Sunday 16 February 2014

The Simplest Profoundities - My Ditzy Darling

Ah, my darling. My Ditzy.
So much more than simply a cute face. She is my baby, yes, but most of all, she is my best friend.
How can a dog be my best friend? Well, she is. She has always been there for me when no one else was.
She has always listened. That's something I needed so badly when I had depression. A lot of people do. I know most dogs will sit with you and 'listen', but this one is something else. We have always connected, and she has always understood my emotional needs. It's like she was made for me.
She has always been there for me. She has always loved me. No matter the struggles of my life, no matter the struggles of my self, she always saw who I truly was - not who I saw. She loved me, for me, and nothing has changed to her. She has loved me, and I have grown to adore her way of loving.
Unconditional love. Sometimes I think God has shown me glimpses of His love through this dog. Of this unending love, which cannot be taken back because of wrongs, or deeds, or thoughts. It continues, on and on.
Many times, this dog has been prepared to give her life for me. To give all she has, all she is - for my safety, and for that, I am grateful. How much more has Christ done for us.
Another side of God through this dog is how she loves me.
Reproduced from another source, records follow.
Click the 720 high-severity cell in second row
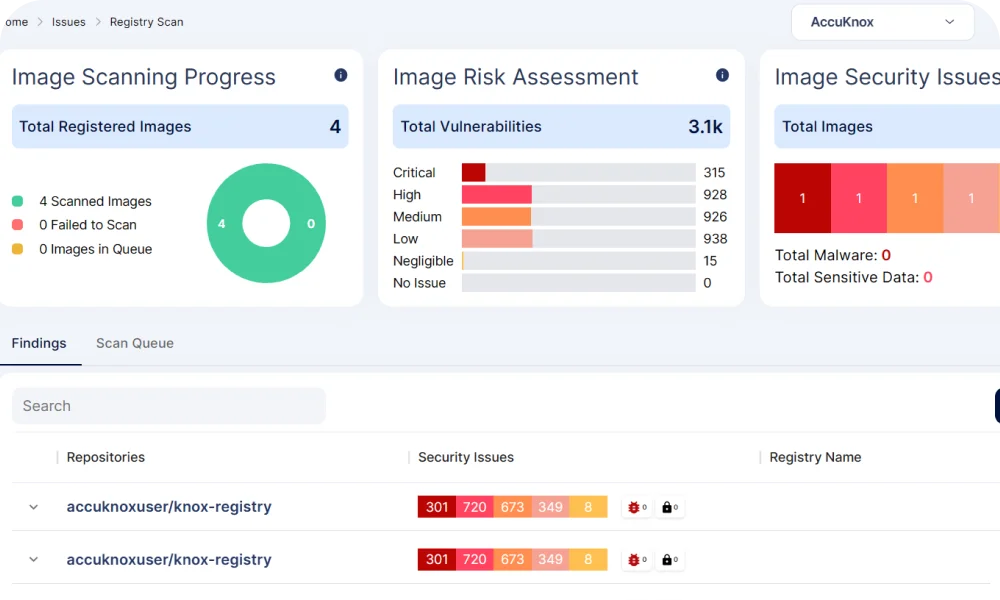The image size is (1000, 600). point(475,560)
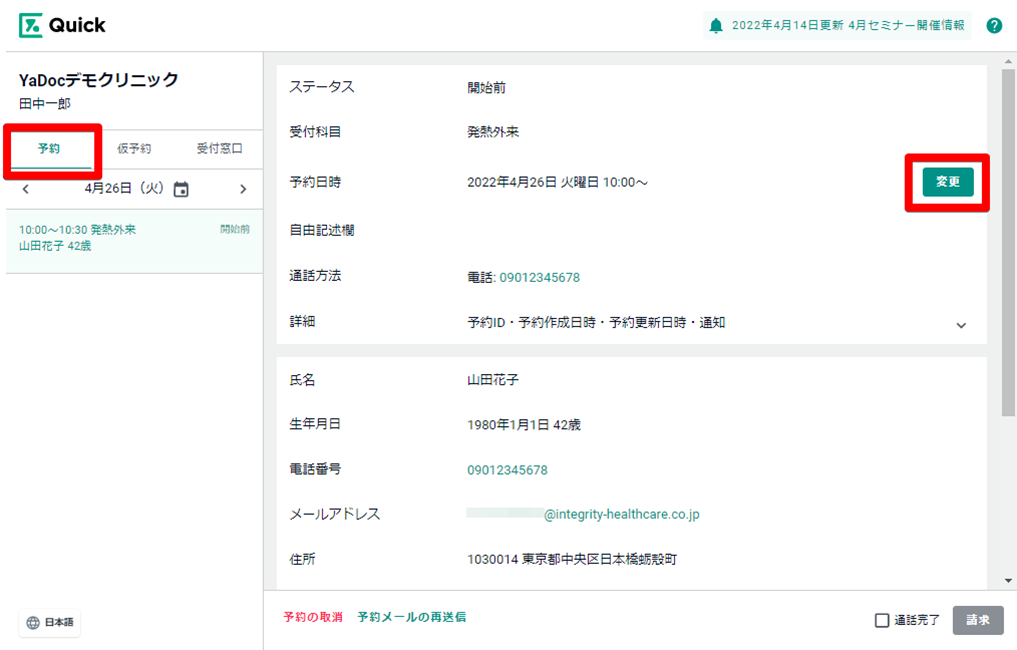
Task: Click the vertical scrollbar on the right
Action: tap(1008, 240)
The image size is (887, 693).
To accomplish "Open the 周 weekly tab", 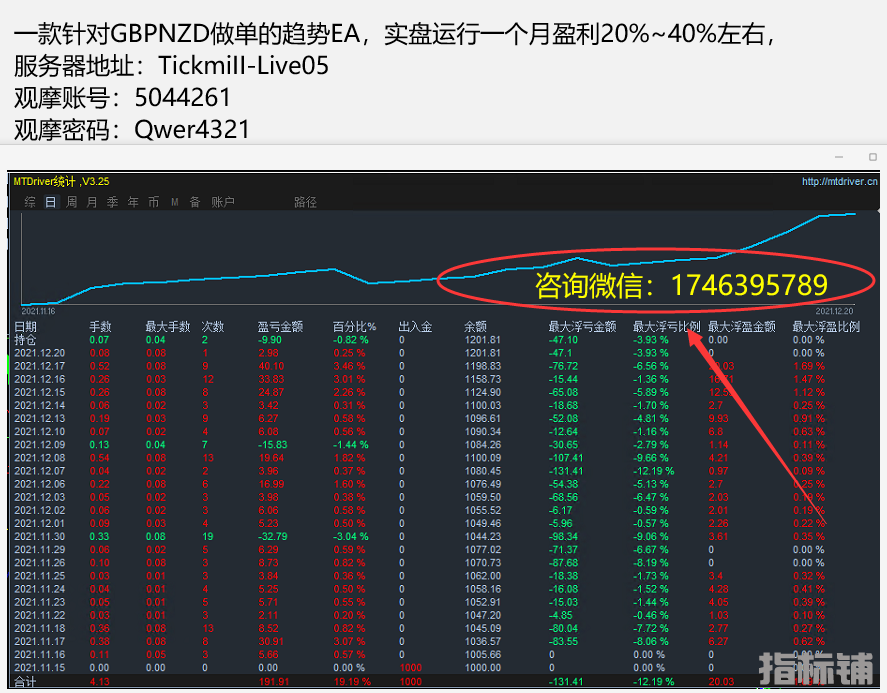I will pos(71,202).
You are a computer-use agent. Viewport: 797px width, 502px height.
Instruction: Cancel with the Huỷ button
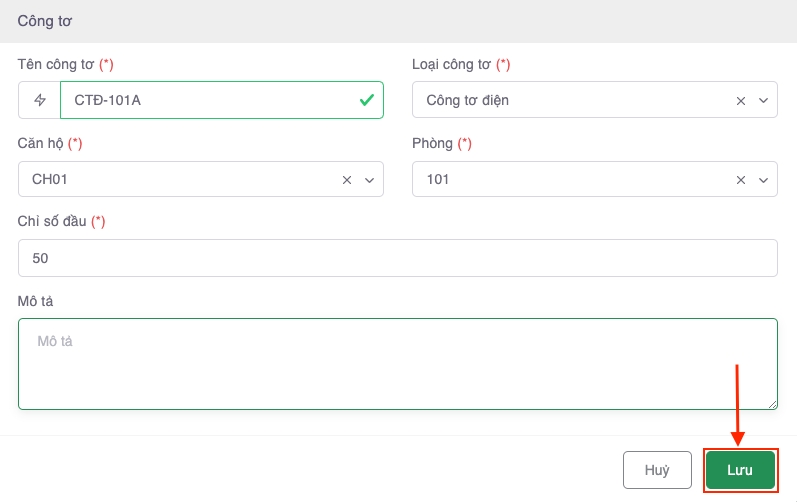[657, 470]
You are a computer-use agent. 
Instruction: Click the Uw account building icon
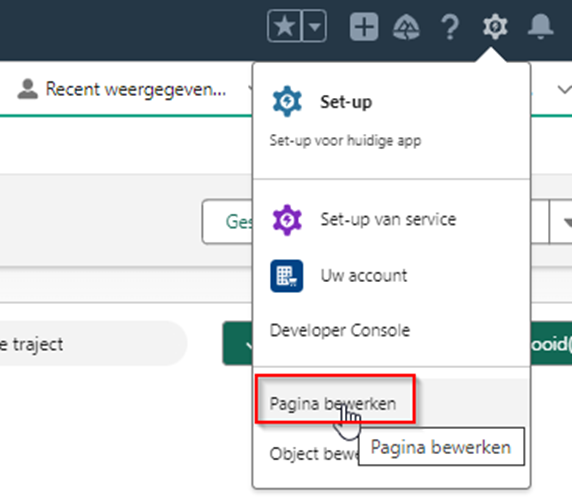click(x=287, y=276)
This dog adores me, as though I am her all. When I leave, she pines, and awaits my return below my bedroom, when I am with her, she is happy to sit and simply be. Yet it is a state of adoration - of worship, if you will - which displays how she loves. I believe God has shown me this is yet another lesson - this is how we should love Him. Forever trusting, unafraid when He is near, adoring, looking only at Him, and being completely content. This is love.

Sheer joy. Of happiness when I am with you, and thinking of you always. That is what I love about this dog. Not because she takes the place of God - no, never - but because she brings me to a deeper understanding of God - and life itself.


Lessons on Love. Perhaps we need these lessons far more than we realise.